Neptunium(IV) oxalate is a chemical compound made up of neptunium(IV) (Np(4+)) and oxalate (C2O4(2-)) ions with the formula Np(C2O4)2. It has been known at least since 1947. It is known to form several hydrates with formulas Np(C2O4)2*xH2O (x = 1, 2, 6). The hexahydrate (x = 6) is a highly insoluble solid prepared by adding oxalic acid to aqueous solutions containing neptunium(IV) and nitric acid, and forms green crystals. The structure of the compound was determined through X-ray diffraction.

At high temperatures, the hexahydrate decomposes, forming other hydrates and eventually neptunium(IV) oxide, NpO2. Due to this, the high-temperature calcination of neptunium(IV) oxalate is used to produce NpO2, which can be used for nuclear power applications or preparation of other neptunium compounds. Neptunium(IV) oxalate is also used to separate neptunium from other metals. The presence of neptunium in this compound causes it to be radioactive.

==Synthesis==

Neptunium(IV) oxalate production usually starts from neptunium-nitric acid (HNO3) solutions, though solutions with hydrochloric acid (HCl) can be used instead. The presence of higher neptunium oxidation states like +5 reduces the amount of oxalate filtered out, so it must be ensured that neptunium is in the +4 oxidation state in the initial nitric acid solution. Hydrazine (N2H4) or hydrazinium nitrate (N2H5NO3) is added to the initial solution to stabilize the +4 oxidation state and prevent oxidation. Iron(II) sulfamate (Fe(NH2SO3)2) or ascorbic acid (C6H8O6) is then added to reduce any neptunium(V) to neptunium(IV). With ascorbic acid, the reduction happens as follows:

2 NpO2(2+) + H2A -> 2 NpO2+ + A + 2 H+
2 NpO2+ + 6 H+ + H2A -> 2 Np(4+) + A + 4 H2O (Note: Here, H2A represents ascorbic acid (C6H8O6), and A represents dehydroascorbic acid (C6H6O6).)

Ascorbic acid is a slow reducing agent, but the process is sped up rapidly with increased nitric acid concentration and/or temperature. After neptunium(IV) solution is prepared, neptunium(IV) oxalate is produced via the addition of oxalic acid:

Np(4+) + 2 H2C2O4 + 6 H2O -> Np(C2O4)2*6H2O + 4 H+

Oxalic acid is often added in a two-step precipitation process. After addition, the solid neptunium(IV) oxalate can easily be filtered out.

==Physical properties==
Neptunium(IV) oxalate forms several hydrates, with formulas Np(C2O4)2*xH2O (x=1, 2, 6). When neptunium(IV) oxalate is precipitated from aqueous solutions, green crystals of the hexahydrate (Np(C2O4)2*6H2O) are formed. Other hydrates, such as the monohydrate (Np(C2O4)2*H2O) and dihydrate (Np(C2O4)2*2H2O), are formed by heating this compound. The dihydrate can also be produced by the dehydration of the hexahydrate with sulfuric acid. An anhydrous (lacking water) form, Np(C2O4)2, is formed on further heating.

DATA EXTRACT —
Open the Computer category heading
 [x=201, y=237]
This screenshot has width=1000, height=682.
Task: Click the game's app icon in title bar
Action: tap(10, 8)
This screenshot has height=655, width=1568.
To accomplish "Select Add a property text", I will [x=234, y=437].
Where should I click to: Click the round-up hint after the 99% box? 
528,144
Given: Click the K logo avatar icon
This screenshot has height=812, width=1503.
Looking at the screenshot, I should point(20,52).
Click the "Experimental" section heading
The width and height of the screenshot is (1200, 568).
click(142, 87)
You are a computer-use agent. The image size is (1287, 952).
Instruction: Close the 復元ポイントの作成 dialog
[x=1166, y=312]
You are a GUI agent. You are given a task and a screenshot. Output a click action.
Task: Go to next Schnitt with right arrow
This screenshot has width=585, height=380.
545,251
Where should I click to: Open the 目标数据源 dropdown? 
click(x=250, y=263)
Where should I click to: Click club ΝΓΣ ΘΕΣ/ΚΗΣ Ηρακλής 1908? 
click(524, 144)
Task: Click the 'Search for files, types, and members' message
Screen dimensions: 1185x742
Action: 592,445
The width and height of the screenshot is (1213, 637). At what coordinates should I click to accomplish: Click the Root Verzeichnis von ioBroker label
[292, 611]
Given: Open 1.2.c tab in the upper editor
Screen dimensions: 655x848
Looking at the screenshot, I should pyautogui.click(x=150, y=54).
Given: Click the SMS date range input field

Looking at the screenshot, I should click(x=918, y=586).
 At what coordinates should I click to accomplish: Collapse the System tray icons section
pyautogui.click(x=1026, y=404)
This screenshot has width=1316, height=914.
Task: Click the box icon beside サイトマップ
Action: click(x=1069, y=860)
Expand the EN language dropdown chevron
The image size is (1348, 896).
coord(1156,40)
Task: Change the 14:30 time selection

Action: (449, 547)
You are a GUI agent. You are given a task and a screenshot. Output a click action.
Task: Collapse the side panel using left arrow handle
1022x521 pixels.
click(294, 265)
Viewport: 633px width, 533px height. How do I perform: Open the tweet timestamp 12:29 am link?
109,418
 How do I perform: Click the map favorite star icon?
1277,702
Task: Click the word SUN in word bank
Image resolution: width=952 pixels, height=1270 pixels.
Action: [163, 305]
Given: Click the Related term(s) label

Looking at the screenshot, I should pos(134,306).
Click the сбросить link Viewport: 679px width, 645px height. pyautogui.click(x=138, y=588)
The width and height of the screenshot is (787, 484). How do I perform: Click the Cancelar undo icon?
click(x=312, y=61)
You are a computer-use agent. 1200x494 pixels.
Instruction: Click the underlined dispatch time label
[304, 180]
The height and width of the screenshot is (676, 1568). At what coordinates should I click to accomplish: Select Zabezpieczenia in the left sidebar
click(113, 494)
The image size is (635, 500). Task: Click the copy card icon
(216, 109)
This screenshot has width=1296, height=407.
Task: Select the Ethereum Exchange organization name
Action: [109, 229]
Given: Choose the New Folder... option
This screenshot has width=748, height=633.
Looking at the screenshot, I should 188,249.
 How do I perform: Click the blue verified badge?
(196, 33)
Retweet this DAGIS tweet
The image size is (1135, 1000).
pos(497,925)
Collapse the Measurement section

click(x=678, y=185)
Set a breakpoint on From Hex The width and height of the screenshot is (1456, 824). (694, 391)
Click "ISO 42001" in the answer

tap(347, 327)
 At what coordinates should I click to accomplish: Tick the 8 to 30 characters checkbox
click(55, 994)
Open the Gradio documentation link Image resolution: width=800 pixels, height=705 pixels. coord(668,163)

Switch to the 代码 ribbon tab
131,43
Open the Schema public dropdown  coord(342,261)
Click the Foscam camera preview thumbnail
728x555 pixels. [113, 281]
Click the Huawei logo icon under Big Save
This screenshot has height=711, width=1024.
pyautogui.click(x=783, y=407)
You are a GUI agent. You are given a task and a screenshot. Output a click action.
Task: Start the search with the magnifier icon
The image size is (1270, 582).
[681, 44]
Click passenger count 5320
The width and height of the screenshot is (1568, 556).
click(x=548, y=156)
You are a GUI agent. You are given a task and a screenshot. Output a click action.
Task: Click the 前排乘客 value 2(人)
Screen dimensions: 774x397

EXERCISE DIRECTIONS —
Using the text on neptunium(IV) oxalate, answer each question briefly.
(a) What color are the crystals of the hexahydrate?
(b) Which two substances are named as agents added to reduce neptunium(V) to neptunium(IV)?
(c) What compound does the hexahydrate eventually form when it decomposes at high temperatures?

RESPONSE FOR THIS EXERCISE —
(a) Green.
(b) Iron(II) sulfamate (Fe(NH2SO3)2) or ascorbic acid (C6H8O6).
(c) Neptunium(IV) oxide, NpO2.